> [Excerpted passage]:
────────

# 1/4 Zip-Front Sweaters: Anyone Wearing Them?



## ESilver (Jul 1, 2005)

I have been looking at a number of these in merino wool and cashmere -- some quite nice and all very attractively priced. 

But I am not sure of this style or exactly how to wear it. Any suggestions?


----------



## Mr. Knightly (Sep 1, 2005)

I wear them all the time. They're quite flexible. You can wear them over jeans and a grey t-shirt, or under a tweed jacket with a tie. I particularly like them as a way of wearing a tie in a social context where it would otherwise seem out of place. Nobody seems to look twice if you have a 1/4 merino sweater, OCBD, and 4-in-hand necktie, even if a lot of the guys are in rugby shirts.

It also happens to be a classic example of MBA candidate casual attire. Normally, I wouldn't say that's desirable, but this is an exception.


----------



## Dhaller (Jan 20, 2008)

I actually like the style (and I have two) but I think they have been drastically overdone the past few years - I'm quite sick of them by now!

I see that BB again has vast numbers of them, so apparently the trend remains.

As for use - casual.

DH


----------



## Cruiser (Jul 21, 2006)

I have one such sweater. Here is a picture I took of me wearing it one day last winter. I wear it the same way that I wear any other sweater.










Cruiser


----------



## 10gallonhat (Dec 13, 2009)

I like 1/4 zips. Can wear them with a t-shirt or a sport shirt with a button-down collar. Jeans, khakis, chinos.


----------



## jean-paul sartorial (Jul 28, 2010)

I feel like the key to 1/4 zip sweaters (really all zip sweaters to some extent) is the neck. Some of them are too stiff and too tall so when the sweater is unzipped they "collar" is still up and is very annoying. OTOH, some of them are so floppy or short they almost end up under the collar of your shirt. The one Cruiser is wearing in that pic looks good.

I prefer the full length zip cardigan, but they seem to be getting harder and harder to find these days in anything other than fleece.


----------



## CuffDaddy (Feb 26, 2009)

I don't know why one would choose them over a more traditional polo-collared sweater with 3 buttons. But I'm just old-fashioned.


----------



## PJC in NoVa (Jan 23, 2005)

I like 'em. Own a couple in merino, which is pretty much the only type of sweater I wear anymore as I've developed a distaste for anything more bulky and I don't wear cashmere for fear that my heavy, gnarly 5 o'clock shadow will shred it. Plan to buy more this fall and winter in the usual classic solids such as wine, navy, black, and maybe a nice dark aubergine.


----------



## DougNZ (Aug 31, 2005)

CuffDaddy said:


> I don't know why one would choose them over a more traditional polo-collared sweater with 3 buttons. But I'm just old-fashioned.


I'm with you. I don't like the way a zip pops the collar.


----------



## WouldaShoulda (Aug 5, 2009)

I am not a fan.

There are pullovers and cardigans.

No middle ground!!


----------



## tlocke (Jan 9, 2010)

I have one 1/4 zip front sweater in a very light merino/cashmere blend by Peter Millar. Very functional under a sport coat or with jeans. I always wear with a button down shirt. Traditional but also up-to-date (maybe that's self contradictory).

────────

> [Your tasks]:
1 - The forum thread on quarter-zip sweaters has a post by PJC in NoVa. List every color that poster plans to buy this fall and winter.
2 - Answer these from the forum thread on quarter-zip sweaters, one line each:
(a) Which brand made tlocke's quarter-zip sweater?
(b) Why does PJC in NoVa avoid wearing cashmere?
(c) What kind of sweater does jean-paul sartorial prefer?
3 - Carry on the forum thread on quarter-zip sweaters after tlocke's post.

> [Material provided]:

────────

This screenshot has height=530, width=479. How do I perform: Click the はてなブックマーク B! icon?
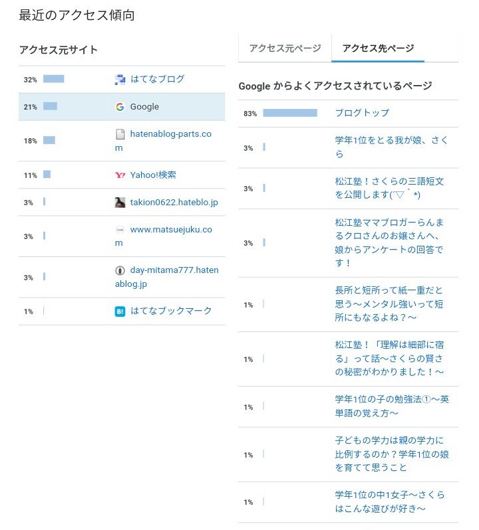pyautogui.click(x=120, y=311)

────────

> [Outputs by task]:
1 - wine, navy, black, dark aubergine

2 -
(a) Peter Millar.
(b) For fear that a heavy, gnarly five o'clock shadow will shred it.
(c) The full-length zip cardigan.

3 -
----------



## VictorRomeo (Sep 11, 2009)

Loro Piana Roadster pullover. It's a classic and is my favourite piece of knitwear. I have in a few different colours and wear regularly.


----------



## ZachGranstrom (Mar 11, 2010)

a!!!!1 said:


> I like 1/4 zips. Can wear them with a t-shirt or a sport shirt with a button-down collar. Jeans, khakis, chinos.


This. ^


----------



## Tonyp (May 8, 2007)

I have a few. All cashmere. I only wear them casually. I would never wear a tie with them. The idea is for the sweater to give a little more warmth, that is why it has a zip up collar. Beware that the collar is not too high, otherwise it will be very uncomfortable and look terrible. I wear mine with a t-shirt underneath in any one of several colors, or a polo shirt or a OCBD if I am going to the office on a casual day. I wear jeans or Khakis with them.


----------



## Andy (Aug 25, 2002)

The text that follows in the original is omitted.